Yeryüzüyle barışmak, günümüzde yeryüzüne ve insanlara karşı açılan savaşlara şahitlik
etmektir. Aynı zamanda bu şahitlik dünyanın, toprağın, suyun, ormanların, tohumların,
biyolojik çeşitliliğin ve insanların haklarını savunmak için verilen mücadelelerin hikâyelerini
anlatır. Dünya merkezli bir ekonomi, politika ve kültüre doğru bir paradigma değişiminin
neden hayatta kalmak için tek şansımız olduğunu ana hatlarıyla açıklar.

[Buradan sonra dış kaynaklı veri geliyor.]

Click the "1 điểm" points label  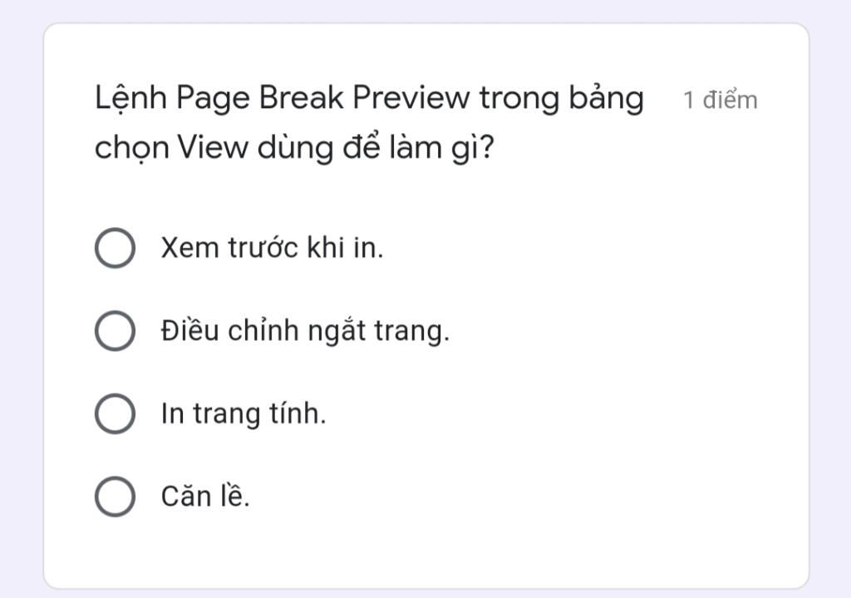point(720,101)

Neoliberal ekonomik küreselleşme modeli, başka bir alternatifin olmadığı varsayımına
dayanır. Ancak alternatifler her yerdedir. Yerli kültürlerde ve yerel ekonomilerde, insanların
hayatlarını tehlikeye atarak savundukları alternatifler bulunmaktadır. Petrol zirvesine ve
iklim değişikliğine yanıt olarak, özellikle kapalı ekonomiyle karşı karşıya kalan yerlerde
yeni alternatifler ortaya çıkmaktadır.
Yeryüzüne karşı olan bu savaş, ekolojik ve etik sınırlara saygı duymayan, eşitsizliği,
açgözlülüğü, adaletsizliği ve ekonomik toplanmayı ön planda tutan bir ekonomiden
kaynaklanmaktadır. Doğaya olan bağımlılık ve sömürünün yoğunluğu artarken ve Oikos,
yani evimiz, gezegenimiz hem ekonominin hem de ekolojinin temeliyken artık zihinlerimiz
ekonomi ile ekolojiyi ne yazık ki birbirinden ayırmıştır.

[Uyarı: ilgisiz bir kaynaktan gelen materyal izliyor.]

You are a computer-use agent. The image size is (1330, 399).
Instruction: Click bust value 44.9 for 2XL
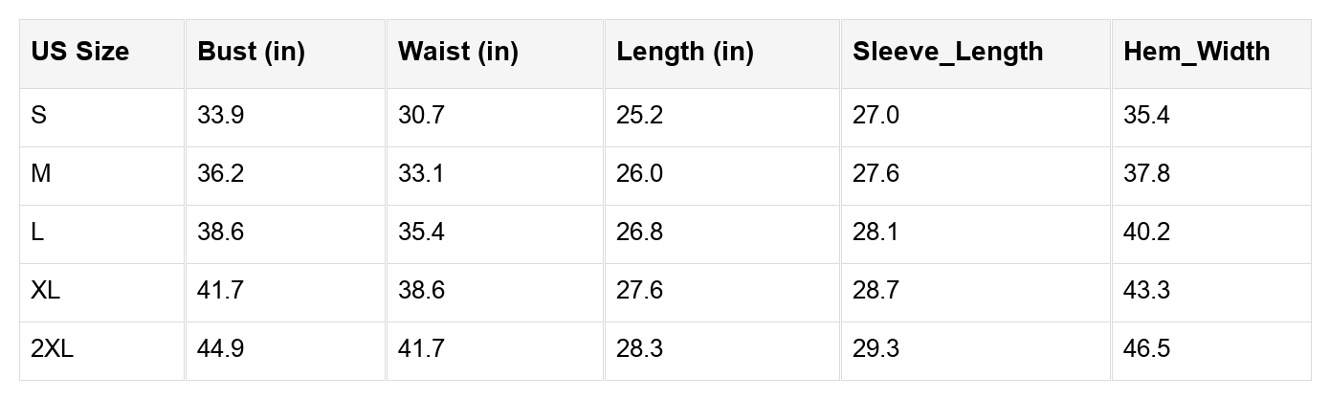[220, 349]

Yeryüzüyle barışmak bütün bu nedenlerle bir sonuç değil aslında dünyanın pek çok yerinde
hayata geçmeye başlamış modellerle yeni bir başlangıçtır. Barış ancak ona tutunan,
toprağına, tohumuna sahip çıkan, sömürüye direnen, adaletsizliği kabul etmeyen yeni dünya
insanlarının omuzlarında yükselecektir. Bu mecburi bir harekettir. Yeryüzüyle barışmak
bizim için köprüden önce son çıkıştır.